Apparently Khadafi’s official title is “The Revolutionary Leader” which interestingly enough has no official legal definition in the Libyan government. I guess the title means “the job Khadafi has” and the powers of office are “whatever he can get away with”.
Khadafi incidentaly is not the official head of state of Libya. That would be Zintani Muhammad az-Zintani, who is the Secretary General of the People’s Congress.
I think he was a sergeant when he led the coup. However, if it’s the same one I recall in a newspaper article, he soon promoted himself to a 5-star general.
Similarly, Sgt. Idi Amin became Field Marshal Dr. Idi Amin upon “winning” Uganda’s presidency.
The guy who led the 1980 coup in Liberia was Master Sergeant Samuel K. Doe, who promoted himself to General accordingly.
As far as self elevation and accumulation of exotic titles is concerned, Idi Amin Dada is an interesting case. As well as raising himself to the rank of Field Marshal he awarded himself military honours such as the Victoria Cross, Distinguished Service Order and Military Cross (all of which you normally get for unusual heroism in battle) and a range of titles including President for Life, Doctor, Lord of All the Beasts of the Earth and Fishes of the Sea, King of the Scots and Conqueror of the British Empire in Africa in General and Uganda in Particular.

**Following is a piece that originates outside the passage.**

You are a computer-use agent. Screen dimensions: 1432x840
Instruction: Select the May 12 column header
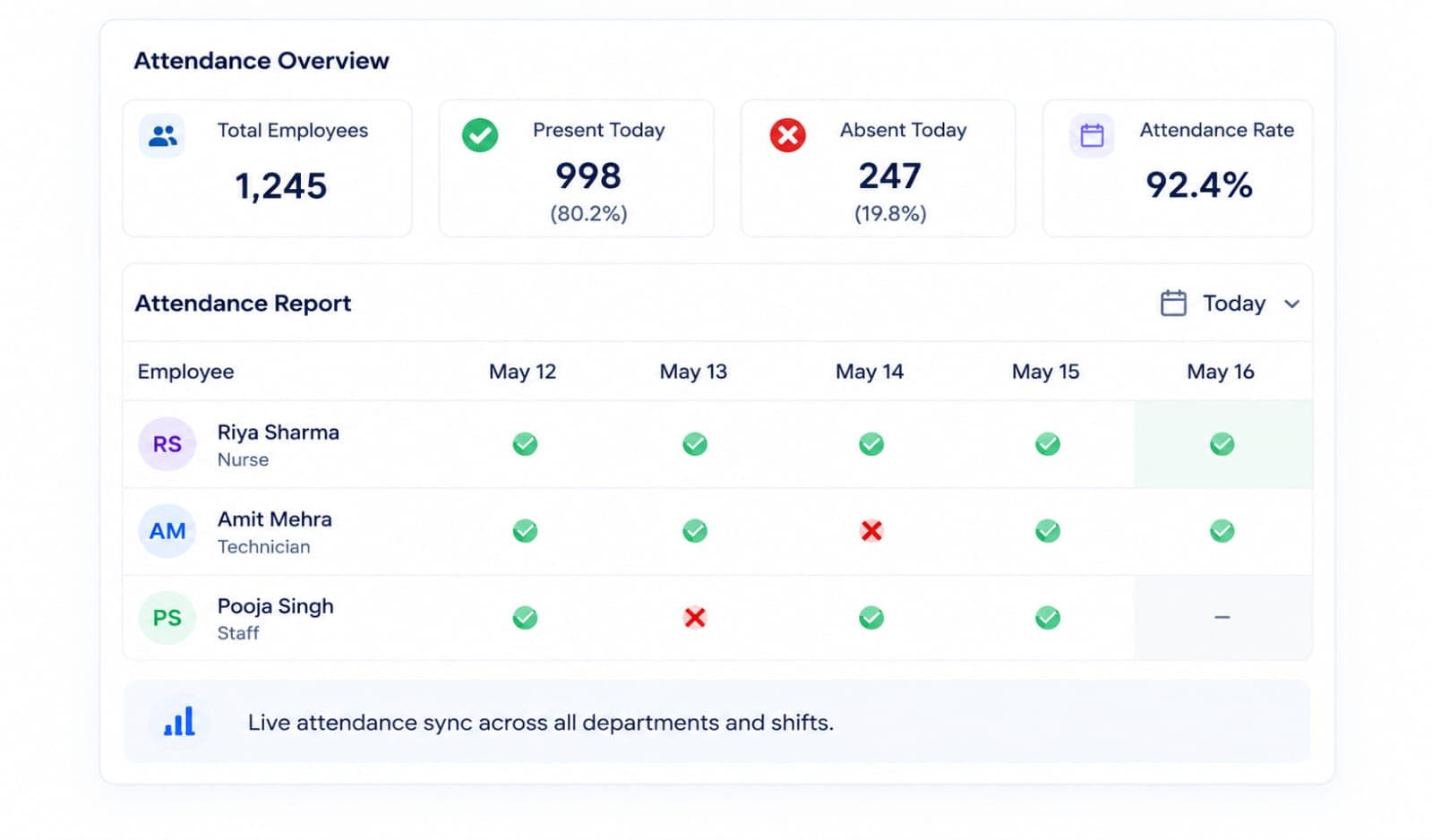click(x=522, y=372)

That situation is actually a little different. The Communist Party was the undoubted source of political power in the Soviet Union, and its general secretary was usually the most powerful figure in the Soviet nation and its de facto ruler. But the Party was neither the state nor the government, each of which had its own head, so the general secretary was neither the head of state nor the head of government unless he also acquired one of those titles:
From Library of Congress, “Soviet Union–A Country Study”, ch. 7. The head of government was the chairman of the Presidium of the Council of Ministers and, as Little Nemo points out, Stalin occupied that office–as did several other Party general secretaries, until the practice was banned:
Id., ch. 8.
I wrote earlier that I couldn’t think of a case where the same person held independent (in the sense of constitutionally distinct) titles as head of state and head of government at the same time. I was overlooking an obvious one: Adolf Hitler, who acquired the Weimar Republic’s presidency after having been appointed as chancellor. As paperbackwriter has pointed out, another example is Saddam Hussein. What a great little club.
Earl Snake-Hips Tucker, Idi Amin was a Brigadier (just plain Brigadier, British-style, not "General) when he overthrew Milton Obote to take over Uganda (yes, he was a real career soldier).
Lt. Col. G/Kh/Qaddafi was promoted to full Colonel the year after his coup, but it so happens part of his revolution was the temporary elimination of the general/Flag ranks. Eventually Lybia reinstated the ranks (only up to LTG), and in the late 70s Muammar was placed on the list for Major General but declined to actually accept the promotion.
In the USSR, it was as brian quotes until 1977 – with actually a President, a PM, and a GS of CPSU – but in 77 Brezhnev went ahead and took the Presidency again. Gorby did the same, only that he had many of the powers he held as GS officially reclassified as being those of the office of the President – a move that was mirrored at the Russian Republic level by Yeltsin, before the collapse.